The receipt further reveals that contents of warrant and grounds of detention have been read over to the petitioner in the English and explained to the petitioner in Urdu/Kashmiri language. There is no document on the detention record that would suggest that the petitioner has been provided translated version of the grounds of detention, which is in hyper technical language and a semi-illiterate person cannot be expected to understand the contents of the grounds of detention. Although, as per the receipt, contents of grounds of detention have been read over and explained to the petitioner in Urdu/Kashmiri language though the petitioner did not understand even Kashmiri language, yet the Executing Officer/Official has not sworn in any affidavit to confirm this fact.

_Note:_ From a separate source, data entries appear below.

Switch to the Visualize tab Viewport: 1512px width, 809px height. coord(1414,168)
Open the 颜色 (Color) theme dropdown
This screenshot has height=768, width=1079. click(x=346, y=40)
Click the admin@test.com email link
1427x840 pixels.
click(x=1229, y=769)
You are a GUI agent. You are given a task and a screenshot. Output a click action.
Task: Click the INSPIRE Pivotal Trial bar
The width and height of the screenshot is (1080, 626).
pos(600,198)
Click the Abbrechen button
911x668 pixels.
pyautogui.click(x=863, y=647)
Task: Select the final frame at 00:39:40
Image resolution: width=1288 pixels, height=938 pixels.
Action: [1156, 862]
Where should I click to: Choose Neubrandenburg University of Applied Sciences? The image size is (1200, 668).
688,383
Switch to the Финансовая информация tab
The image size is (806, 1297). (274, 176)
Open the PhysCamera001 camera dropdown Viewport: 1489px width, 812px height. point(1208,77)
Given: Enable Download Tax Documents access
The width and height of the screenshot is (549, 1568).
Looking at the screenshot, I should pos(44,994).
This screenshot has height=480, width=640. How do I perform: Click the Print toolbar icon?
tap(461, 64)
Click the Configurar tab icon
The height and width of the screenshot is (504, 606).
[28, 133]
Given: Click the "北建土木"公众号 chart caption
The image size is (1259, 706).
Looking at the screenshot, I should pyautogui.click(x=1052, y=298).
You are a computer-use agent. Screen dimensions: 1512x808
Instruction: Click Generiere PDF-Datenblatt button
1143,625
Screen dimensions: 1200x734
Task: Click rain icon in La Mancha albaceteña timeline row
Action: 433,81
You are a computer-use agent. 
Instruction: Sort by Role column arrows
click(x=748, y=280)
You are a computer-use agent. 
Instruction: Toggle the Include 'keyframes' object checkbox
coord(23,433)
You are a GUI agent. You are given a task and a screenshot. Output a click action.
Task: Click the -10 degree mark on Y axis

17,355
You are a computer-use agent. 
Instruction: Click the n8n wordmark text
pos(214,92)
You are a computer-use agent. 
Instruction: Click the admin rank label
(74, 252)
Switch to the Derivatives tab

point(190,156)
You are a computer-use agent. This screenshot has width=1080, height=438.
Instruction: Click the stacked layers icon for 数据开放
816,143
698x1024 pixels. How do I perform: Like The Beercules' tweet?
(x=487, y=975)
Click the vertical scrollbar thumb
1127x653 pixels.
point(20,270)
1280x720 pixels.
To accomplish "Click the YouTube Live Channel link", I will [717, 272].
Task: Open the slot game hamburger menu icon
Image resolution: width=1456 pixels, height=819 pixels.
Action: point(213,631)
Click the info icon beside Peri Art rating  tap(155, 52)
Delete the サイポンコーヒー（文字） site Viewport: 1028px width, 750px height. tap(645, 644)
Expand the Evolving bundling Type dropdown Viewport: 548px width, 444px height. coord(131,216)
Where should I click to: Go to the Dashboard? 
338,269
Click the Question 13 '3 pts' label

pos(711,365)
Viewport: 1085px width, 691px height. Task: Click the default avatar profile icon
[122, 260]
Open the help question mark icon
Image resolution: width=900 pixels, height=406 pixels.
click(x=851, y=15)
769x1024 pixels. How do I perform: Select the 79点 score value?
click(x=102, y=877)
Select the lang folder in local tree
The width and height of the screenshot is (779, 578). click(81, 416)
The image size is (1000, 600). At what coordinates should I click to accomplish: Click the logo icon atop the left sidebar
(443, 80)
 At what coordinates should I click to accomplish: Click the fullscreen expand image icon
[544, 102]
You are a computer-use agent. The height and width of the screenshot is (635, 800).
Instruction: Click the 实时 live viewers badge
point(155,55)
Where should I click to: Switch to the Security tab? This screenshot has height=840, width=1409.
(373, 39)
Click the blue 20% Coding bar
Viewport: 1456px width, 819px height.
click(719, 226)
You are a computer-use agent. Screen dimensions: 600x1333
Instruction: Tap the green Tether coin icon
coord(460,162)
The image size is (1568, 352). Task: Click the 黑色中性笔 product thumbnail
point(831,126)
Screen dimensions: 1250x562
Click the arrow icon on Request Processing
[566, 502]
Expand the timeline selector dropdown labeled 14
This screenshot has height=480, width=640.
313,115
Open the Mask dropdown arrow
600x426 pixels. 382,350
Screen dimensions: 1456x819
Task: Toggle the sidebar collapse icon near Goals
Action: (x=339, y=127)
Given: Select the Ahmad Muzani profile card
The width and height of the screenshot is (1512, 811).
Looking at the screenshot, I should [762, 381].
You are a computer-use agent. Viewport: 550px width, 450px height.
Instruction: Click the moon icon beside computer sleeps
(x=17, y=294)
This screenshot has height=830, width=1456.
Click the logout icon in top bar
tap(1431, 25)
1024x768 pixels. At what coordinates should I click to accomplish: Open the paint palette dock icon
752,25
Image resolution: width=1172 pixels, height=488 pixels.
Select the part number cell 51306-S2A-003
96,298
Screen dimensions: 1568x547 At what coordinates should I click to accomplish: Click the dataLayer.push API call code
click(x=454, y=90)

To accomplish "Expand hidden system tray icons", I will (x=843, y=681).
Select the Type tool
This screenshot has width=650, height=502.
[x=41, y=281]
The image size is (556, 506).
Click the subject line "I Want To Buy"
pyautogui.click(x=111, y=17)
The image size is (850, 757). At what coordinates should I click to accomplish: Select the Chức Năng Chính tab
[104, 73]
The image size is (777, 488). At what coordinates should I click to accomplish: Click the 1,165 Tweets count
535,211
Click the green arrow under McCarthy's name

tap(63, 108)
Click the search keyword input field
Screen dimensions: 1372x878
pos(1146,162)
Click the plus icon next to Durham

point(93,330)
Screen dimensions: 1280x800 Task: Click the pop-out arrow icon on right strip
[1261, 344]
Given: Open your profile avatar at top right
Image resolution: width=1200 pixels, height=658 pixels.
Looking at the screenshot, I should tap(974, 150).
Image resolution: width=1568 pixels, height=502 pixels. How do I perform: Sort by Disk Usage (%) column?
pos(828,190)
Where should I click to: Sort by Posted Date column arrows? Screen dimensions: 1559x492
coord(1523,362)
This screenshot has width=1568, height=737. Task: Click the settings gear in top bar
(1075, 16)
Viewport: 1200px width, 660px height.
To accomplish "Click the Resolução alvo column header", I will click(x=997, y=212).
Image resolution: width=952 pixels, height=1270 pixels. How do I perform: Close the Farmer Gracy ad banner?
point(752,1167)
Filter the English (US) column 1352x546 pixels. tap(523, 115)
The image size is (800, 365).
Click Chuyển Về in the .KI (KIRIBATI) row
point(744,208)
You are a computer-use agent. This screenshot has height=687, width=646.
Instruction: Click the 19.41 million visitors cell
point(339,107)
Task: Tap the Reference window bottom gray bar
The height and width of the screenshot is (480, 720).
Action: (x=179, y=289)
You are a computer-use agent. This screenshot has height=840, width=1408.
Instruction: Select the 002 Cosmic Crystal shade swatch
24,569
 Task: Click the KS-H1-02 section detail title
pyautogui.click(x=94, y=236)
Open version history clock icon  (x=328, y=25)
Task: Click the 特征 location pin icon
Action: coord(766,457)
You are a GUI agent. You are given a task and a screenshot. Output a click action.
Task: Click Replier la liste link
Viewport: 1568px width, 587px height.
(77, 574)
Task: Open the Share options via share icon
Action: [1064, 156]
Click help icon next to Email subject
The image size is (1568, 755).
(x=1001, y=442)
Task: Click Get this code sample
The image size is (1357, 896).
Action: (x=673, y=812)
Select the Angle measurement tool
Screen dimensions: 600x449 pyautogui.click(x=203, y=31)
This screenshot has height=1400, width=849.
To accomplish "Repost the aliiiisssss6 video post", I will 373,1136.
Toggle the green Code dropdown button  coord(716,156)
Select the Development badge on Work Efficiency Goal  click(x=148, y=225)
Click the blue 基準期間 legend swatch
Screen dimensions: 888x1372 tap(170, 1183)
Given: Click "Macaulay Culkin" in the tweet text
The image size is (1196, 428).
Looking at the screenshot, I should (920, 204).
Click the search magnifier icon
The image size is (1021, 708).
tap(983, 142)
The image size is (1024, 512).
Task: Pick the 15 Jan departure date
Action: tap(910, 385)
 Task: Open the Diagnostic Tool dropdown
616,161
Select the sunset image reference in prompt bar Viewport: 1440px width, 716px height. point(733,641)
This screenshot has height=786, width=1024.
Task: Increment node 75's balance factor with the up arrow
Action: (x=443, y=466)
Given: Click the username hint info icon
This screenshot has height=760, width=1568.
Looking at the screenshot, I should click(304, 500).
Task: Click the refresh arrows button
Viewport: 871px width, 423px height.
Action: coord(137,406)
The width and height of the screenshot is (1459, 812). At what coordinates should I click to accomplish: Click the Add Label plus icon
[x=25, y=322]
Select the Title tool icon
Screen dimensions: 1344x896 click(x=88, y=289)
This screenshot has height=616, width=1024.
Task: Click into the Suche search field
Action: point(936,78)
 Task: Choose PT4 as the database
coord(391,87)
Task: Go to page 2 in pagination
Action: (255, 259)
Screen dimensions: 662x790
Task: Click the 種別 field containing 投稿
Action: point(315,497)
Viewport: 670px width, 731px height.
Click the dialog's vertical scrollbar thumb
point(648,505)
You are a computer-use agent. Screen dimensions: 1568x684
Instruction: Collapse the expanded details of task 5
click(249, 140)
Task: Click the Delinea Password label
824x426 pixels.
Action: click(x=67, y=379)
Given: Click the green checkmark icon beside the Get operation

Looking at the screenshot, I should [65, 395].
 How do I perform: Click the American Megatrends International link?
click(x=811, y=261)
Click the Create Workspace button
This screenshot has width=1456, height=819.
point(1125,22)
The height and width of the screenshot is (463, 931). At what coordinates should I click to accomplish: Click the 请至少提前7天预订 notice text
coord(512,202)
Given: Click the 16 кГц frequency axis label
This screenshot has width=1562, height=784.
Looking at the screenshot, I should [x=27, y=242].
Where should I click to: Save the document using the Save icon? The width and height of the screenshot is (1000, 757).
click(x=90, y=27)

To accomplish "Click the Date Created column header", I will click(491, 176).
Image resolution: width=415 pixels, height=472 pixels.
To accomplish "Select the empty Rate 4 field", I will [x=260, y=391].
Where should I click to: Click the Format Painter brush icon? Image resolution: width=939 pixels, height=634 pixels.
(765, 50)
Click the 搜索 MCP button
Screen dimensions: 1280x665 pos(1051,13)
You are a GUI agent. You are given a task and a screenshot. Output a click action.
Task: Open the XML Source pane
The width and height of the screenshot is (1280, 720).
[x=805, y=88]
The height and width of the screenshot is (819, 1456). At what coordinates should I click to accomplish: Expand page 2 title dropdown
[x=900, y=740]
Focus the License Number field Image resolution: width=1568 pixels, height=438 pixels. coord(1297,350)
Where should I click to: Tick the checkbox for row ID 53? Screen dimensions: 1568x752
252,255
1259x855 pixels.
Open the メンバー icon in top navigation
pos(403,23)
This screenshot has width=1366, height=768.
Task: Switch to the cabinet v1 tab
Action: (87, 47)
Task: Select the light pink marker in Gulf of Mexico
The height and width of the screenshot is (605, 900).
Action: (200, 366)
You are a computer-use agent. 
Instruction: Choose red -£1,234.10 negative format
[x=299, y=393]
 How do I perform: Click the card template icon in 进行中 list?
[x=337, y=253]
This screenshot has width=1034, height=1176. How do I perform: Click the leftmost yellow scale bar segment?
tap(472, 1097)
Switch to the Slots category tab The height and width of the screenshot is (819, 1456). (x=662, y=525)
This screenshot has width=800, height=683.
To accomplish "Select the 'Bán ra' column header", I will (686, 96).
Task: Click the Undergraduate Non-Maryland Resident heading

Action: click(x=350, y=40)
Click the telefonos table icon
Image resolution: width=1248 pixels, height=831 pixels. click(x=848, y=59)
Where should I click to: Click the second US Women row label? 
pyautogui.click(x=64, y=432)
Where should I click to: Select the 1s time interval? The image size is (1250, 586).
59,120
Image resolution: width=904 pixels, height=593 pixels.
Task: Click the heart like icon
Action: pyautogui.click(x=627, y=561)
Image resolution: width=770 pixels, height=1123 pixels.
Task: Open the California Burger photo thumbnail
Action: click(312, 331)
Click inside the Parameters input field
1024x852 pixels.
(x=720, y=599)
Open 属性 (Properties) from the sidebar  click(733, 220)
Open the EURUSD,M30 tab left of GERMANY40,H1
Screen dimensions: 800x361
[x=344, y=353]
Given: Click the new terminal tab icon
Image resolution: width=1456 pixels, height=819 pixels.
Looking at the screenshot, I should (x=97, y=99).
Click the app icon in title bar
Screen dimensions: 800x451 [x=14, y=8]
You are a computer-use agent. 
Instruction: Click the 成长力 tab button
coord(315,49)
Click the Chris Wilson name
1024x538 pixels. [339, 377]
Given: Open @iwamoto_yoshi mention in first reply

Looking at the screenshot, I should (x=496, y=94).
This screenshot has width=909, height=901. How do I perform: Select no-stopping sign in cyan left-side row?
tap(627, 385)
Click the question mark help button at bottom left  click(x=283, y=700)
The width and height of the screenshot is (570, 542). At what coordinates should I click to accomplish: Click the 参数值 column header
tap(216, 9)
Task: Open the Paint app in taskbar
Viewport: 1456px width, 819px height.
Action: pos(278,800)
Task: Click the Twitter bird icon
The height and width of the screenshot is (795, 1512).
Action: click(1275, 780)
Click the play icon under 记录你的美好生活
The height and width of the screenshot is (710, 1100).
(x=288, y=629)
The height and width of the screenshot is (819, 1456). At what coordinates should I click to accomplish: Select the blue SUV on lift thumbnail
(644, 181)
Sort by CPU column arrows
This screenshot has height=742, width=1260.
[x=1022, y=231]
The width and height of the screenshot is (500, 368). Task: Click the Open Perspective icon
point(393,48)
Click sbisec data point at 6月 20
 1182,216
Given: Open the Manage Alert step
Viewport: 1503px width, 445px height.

The detention record does not contain any such affidavit. 17. In view of the above, the contention of the petitioner that he was not made to understand contents of the grounds of detention in the language he understands, appears to be well founded. Obviously because the petitioner could not understand the contents of the grounds of detention, he was hampered from making an effective representation against the order of detention. Thus, a valuable statutory and constitutional right of the petitioner stands violated in the instant case, thereby rendering the impugned order of detention vitiated and unsustainable in law. 18. Viewed thus, the petition is allowed and the impugned order of detention No. DMR/INDEX/12 of 2023 dated 01.06.2023, passed by respondent No. 2, District Magistrate, Rajouri, is hereby quashed. The detenue is directed to be released from the preventive custody forthwith, if not involved in any other case. 19. The record of detention be returned to the learned counsel for the respondents.